✨ TL;DR
ProtoCLIP refines CLIP-style vision-language models for chest X-ray classification by using curated training data and prototype-aligned distillation to reduce co-occurrence bias and improve zero-shot performance. The method achieves 2-10 percentage point AUC improvements over baseline CLIP on unseen chest X-ray datasets without large-scale retraining.
Zero-shot vision-language models like CLIP show promise for chest X-ray classification but suffer from three key limitations: confounding label co-occurrence (where certain pathologies frequently appear together, causing the model to confuse them), long-tail class imbalance (rare pathologies are underrepresented), and transfer instability under domain shift (performance degrades when applied to new datasets from different sources). These issues are particularly problematic in medical imaging where accurate discrimination between co-occurring pathologies is clinically critical, and models must generalize reliably to new hospital systems and imaging protocols.
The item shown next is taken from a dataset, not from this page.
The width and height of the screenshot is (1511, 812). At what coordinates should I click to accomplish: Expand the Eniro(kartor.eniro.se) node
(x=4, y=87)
ProtoCLIP introduces a refinement strategy with two main components. First, it constructs pathology-focused training subsets with carefully curated negative samples to reduce co-occurrence bias, ensuring the model learns to distinguish between frequently co-occurring conditions. Second, it employs a representation-preserving distillation objective that uses prototype anchors to guide the adaptation process. This distillation approach stabilizes the model during fine-tuning while maintaining the semantic structure learned during pre-training and improving discrimination of clinically relevant co-occurring pathologies. The method is designed to work without requiring large-scale retraining of the base model.